Your assignment:
The entries below are to be printed again word for word.

(Information provided)

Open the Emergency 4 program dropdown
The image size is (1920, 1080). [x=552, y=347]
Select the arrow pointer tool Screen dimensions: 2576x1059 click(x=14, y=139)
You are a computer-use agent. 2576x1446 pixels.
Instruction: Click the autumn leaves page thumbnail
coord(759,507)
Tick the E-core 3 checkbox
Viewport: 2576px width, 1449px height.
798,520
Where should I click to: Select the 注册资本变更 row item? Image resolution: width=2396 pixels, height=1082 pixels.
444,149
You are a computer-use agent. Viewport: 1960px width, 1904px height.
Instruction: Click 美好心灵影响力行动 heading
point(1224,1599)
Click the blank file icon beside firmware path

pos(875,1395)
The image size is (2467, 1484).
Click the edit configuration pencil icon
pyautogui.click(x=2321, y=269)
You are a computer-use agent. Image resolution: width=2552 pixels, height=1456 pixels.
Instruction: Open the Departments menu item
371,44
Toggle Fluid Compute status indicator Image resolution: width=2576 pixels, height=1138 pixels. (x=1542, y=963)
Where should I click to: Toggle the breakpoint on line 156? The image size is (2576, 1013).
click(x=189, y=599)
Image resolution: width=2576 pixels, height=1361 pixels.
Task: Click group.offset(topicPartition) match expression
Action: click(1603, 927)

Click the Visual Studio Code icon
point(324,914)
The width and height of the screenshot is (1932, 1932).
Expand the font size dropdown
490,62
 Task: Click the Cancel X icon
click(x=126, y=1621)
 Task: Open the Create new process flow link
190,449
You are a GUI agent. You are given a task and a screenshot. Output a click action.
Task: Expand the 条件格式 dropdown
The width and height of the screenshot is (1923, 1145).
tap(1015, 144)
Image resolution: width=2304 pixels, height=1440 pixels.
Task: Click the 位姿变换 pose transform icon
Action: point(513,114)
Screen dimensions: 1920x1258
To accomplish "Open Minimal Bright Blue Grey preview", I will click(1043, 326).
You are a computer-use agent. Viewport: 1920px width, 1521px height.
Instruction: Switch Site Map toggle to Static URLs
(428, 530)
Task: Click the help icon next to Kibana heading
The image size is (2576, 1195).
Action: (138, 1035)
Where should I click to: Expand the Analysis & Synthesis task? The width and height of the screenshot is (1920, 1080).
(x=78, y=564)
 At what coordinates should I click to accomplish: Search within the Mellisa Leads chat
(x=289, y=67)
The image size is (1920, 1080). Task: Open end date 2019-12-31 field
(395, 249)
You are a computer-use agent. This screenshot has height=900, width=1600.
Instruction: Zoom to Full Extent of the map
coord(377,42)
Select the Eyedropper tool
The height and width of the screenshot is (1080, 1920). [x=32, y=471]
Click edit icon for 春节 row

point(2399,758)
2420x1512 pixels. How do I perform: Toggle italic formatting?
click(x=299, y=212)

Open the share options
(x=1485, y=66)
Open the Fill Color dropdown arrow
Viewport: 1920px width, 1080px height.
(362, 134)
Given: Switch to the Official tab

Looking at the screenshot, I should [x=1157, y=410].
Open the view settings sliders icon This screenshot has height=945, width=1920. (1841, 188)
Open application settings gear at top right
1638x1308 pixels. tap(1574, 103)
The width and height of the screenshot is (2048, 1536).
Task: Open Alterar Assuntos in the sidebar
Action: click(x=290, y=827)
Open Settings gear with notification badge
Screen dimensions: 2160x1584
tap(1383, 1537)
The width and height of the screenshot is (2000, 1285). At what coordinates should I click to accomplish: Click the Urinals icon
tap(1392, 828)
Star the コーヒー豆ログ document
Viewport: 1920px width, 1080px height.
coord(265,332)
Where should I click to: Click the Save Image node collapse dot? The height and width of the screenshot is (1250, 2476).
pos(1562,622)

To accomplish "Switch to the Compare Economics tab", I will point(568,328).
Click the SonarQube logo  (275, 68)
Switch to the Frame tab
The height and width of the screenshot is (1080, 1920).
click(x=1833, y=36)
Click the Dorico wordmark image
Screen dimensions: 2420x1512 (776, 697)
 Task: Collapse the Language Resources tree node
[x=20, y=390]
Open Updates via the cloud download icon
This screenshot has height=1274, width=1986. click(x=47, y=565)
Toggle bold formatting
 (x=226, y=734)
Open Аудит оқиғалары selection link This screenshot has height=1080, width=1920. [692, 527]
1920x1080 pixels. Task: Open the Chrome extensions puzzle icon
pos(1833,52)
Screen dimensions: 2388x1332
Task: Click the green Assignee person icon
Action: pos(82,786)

(End Information provided)

Output:
Open the Emergency 4 program dropdown
The image size is (1920, 1080). [x=552, y=347]
Select the arrow pointer tool Screen dimensions: 2576x1059 click(x=14, y=139)
You are a computer-use agent. 2576x1446 pixels.
Instruction: Click the autumn leaves page thumbnail
coord(759,507)
Tick the E-core 3 checkbox
Viewport: 2576px width, 1449px height.
798,520
Where should I click to: Select the 注册资本变更 row item? Image resolution: width=2396 pixels, height=1082 pixels.
444,149
You are a computer-use agent. Viewport: 1960px width, 1904px height.
Instruction: Click 美好心灵影响力行动 heading
point(1224,1599)
Click the blank file icon beside firmware path

pos(875,1395)
The image size is (2467, 1484).
Click the edit configuration pencil icon
pyautogui.click(x=2321, y=269)
You are a computer-use agent. Image resolution: width=2552 pixels, height=1456 pixels.
Instruction: Open the Departments menu item
371,44
Toggle Fluid Compute status indicator Image resolution: width=2576 pixels, height=1138 pixels. (x=1542, y=963)
Where should I click to: Toggle the breakpoint on line 156? The image size is (2576, 1013).
click(x=189, y=599)
Image resolution: width=2576 pixels, height=1361 pixels.
Task: Click group.offset(topicPartition) match expression
Action: click(1603, 927)

Click the Visual Studio Code icon
point(324,914)
The width and height of the screenshot is (1932, 1932).
Expand the font size dropdown
490,62
 Task: Click the Cancel X icon
click(x=126, y=1621)
 Task: Open the Create new process flow link
190,449
You are a GUI agent. You are given a task and a screenshot. Output a click action.
Task: Expand the 条件格式 dropdown
The width and height of the screenshot is (1923, 1145).
tap(1015, 144)
Image resolution: width=2304 pixels, height=1440 pixels.
Task: Click the 位姿变换 pose transform icon
Action: point(513,114)
Screen dimensions: 1920x1258
To accomplish "Open Minimal Bright Blue Grey preview", I will click(1043, 326).
You are a computer-use agent. Viewport: 1920px width, 1521px height.
Instruction: Switch Site Map toggle to Static URLs
(428, 530)
Task: Click the help icon next to Kibana heading
The image size is (2576, 1195).
Action: (138, 1035)
Where should I click to: Expand the Analysis & Synthesis task? The width and height of the screenshot is (1920, 1080).
(x=78, y=564)
 At what coordinates should I click to accomplish: Search within the Mellisa Leads chat
(x=289, y=67)
The image size is (1920, 1080). Task: Open end date 2019-12-31 field
(395, 249)
You are a computer-use agent. This screenshot has height=900, width=1600.
Instruction: Zoom to Full Extent of the map
coord(377,42)
Select the Eyedropper tool
The height and width of the screenshot is (1080, 1920). [x=32, y=471]
Click edit icon for 春节 row

point(2399,758)
2420x1512 pixels. How do I perform: Toggle italic formatting?
click(x=299, y=212)

Open the share options
(x=1485, y=66)
Open the Fill Color dropdown arrow
Viewport: 1920px width, 1080px height.
(362, 134)
Given: Switch to the Official tab

Looking at the screenshot, I should [x=1157, y=410].
Open the view settings sliders icon This screenshot has height=945, width=1920. (1841, 188)
Open application settings gear at top right
1638x1308 pixels. tap(1574, 103)
The width and height of the screenshot is (2048, 1536).
Task: Open Alterar Assuntos in the sidebar
Action: click(x=290, y=827)
Open Settings gear with notification badge
Screen dimensions: 2160x1584
tap(1383, 1537)
The width and height of the screenshot is (2000, 1285). At what coordinates should I click to accomplish: Click the Urinals icon
tap(1392, 828)
Star the コーヒー豆ログ document
Viewport: 1920px width, 1080px height.
coord(265,332)
Where should I click to: Click the Save Image node collapse dot? The height and width of the screenshot is (1250, 2476).
pos(1562,622)

To accomplish "Switch to the Compare Economics tab", I will point(568,328).
Click the SonarQube logo  (275, 68)
Switch to the Frame tab
The height and width of the screenshot is (1080, 1920).
click(x=1833, y=36)
Click the Dorico wordmark image
Screen dimensions: 2420x1512 (776, 697)
 Task: Collapse the Language Resources tree node
[x=20, y=390]
Open Updates via the cloud download icon
This screenshot has height=1274, width=1986. click(x=47, y=565)
Toggle bold formatting
 (x=226, y=734)
Open Аудит оқиғалары selection link This screenshot has height=1080, width=1920. [692, 527]
1920x1080 pixels. Task: Open the Chrome extensions puzzle icon
pos(1833,52)
Screen dimensions: 2388x1332
Task: Click the green Assignee person icon
Action: pos(82,786)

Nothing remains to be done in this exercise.